Todo este “medo do contágio” tem sido capaz de “parar o mundo”. Aos poucos, tudo se imobiliza para deixar passar a pandemia. Querendo ou não, a quarentena obrigatória está a ser imposta em todos os países afetados. E isto coloca-nos diante de um paradoxo: para quebrar a corrente de contágio do vírus é necessário cortar a corrente social, tornando o sujeito menos social, quer dizer, atípico. Estes são, portanto, tempos socialmente atípicos.

GOSTA DESTE CONTEÚDO?

Ora, a questão fundamental já havia sido feita, em 2017, por Bruno Latour: “onde aterrar?”, questionava o sociólogo francês (Où atterrir? Comment s’orienter en politique). O sentimento de estarmos na iminência de “cortar a corrente social” e de perder o mundo é, cada vez mais, coletivo. Este sentimento teria começado com as informações sobre o aquecimento global e sobre as suas consequências. O impacto global das consequências de milhares de ações nefastas ao planeta coloca a questão de que não existem “lugares seguros para aterrar”, e que tudo está assente numa plataforma demasiado instável. Inseguros e desconfiados face a “quase tudo”, os sujeitos regressam cada vez mais às ficções do “Estado-Nação”, na medida em que julgam que o “nacional” vai resolver os problemas de modo solitário, fechado, isolado; ou então é o regresso à dura realidade de se perceber que existem coisas que o humano não controla. De todo. Nesse sentido, a Covid-19 só vem aumentar a angústia pelos sentimentos de impotência e de incapacidade para “gerar”, como disse A. Huxley (1932), um “Brave New World”.
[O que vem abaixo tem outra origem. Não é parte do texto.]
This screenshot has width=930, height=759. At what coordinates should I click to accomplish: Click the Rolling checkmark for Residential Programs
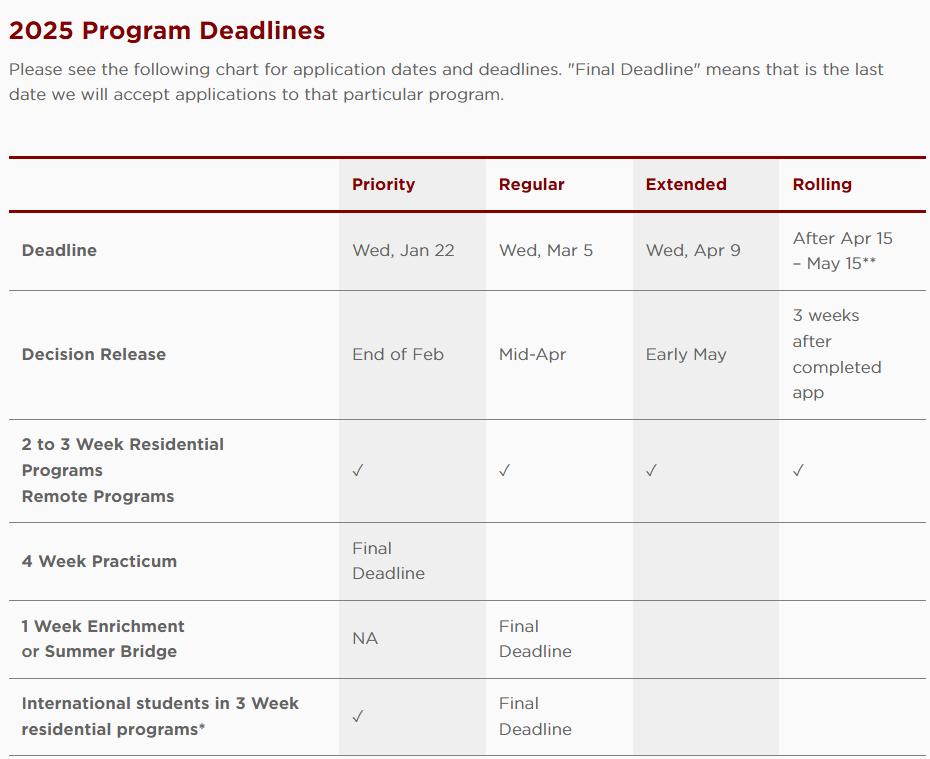pos(798,471)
Felizmente, entre o medo e o pânico, ainda existem algumas notícias positivas. A principal é a de que a quarentena possa estar a ser mais benéfica para reduzir a poluição do que propriamente para prevenir o contágio da Covid-19 (Forbes, 2020, 11 de março). O que nos leva a outra questão: não se trata, apenas, de o mundo parar, mas também, e sobretudo, das utopias pararem: “imaginávamos que ela [a Terra] se desenvolveria ad infinitum, sem limites. Mas o sonho de que o planeta se modernizaria indefinidamente nunca foi verificado, não tinha fundamento material” (Latour, 2019, El País, 31 de março).

Ora, tudo isto implica regressar ao planeta do “bom senso”, onde as utopias do crescimento infinito tendem a perder espaço para outras formas e maneiras de ver o mundo, sugerindo assim, consciente ou inconscientemente, novas pistas para problemas globais. O ano em que o mundo parou é, metaforicamente, 2020, na medida em que o surto do coronavírus teve essa capacidade de mostrar a importância de parar, de refrear a utopia do desenvolvimento sem limites, de criar uma angústia tendo por base a impotência. Um minúsculo vírus foi capaz não apenas de suspender o crescimento económico, mas também de imobilizar todo o mundo social, obrigando à dura realidade da reflexão sobre a globalização, sobre a economia, sobre as utopias e sobre a precariedade humana.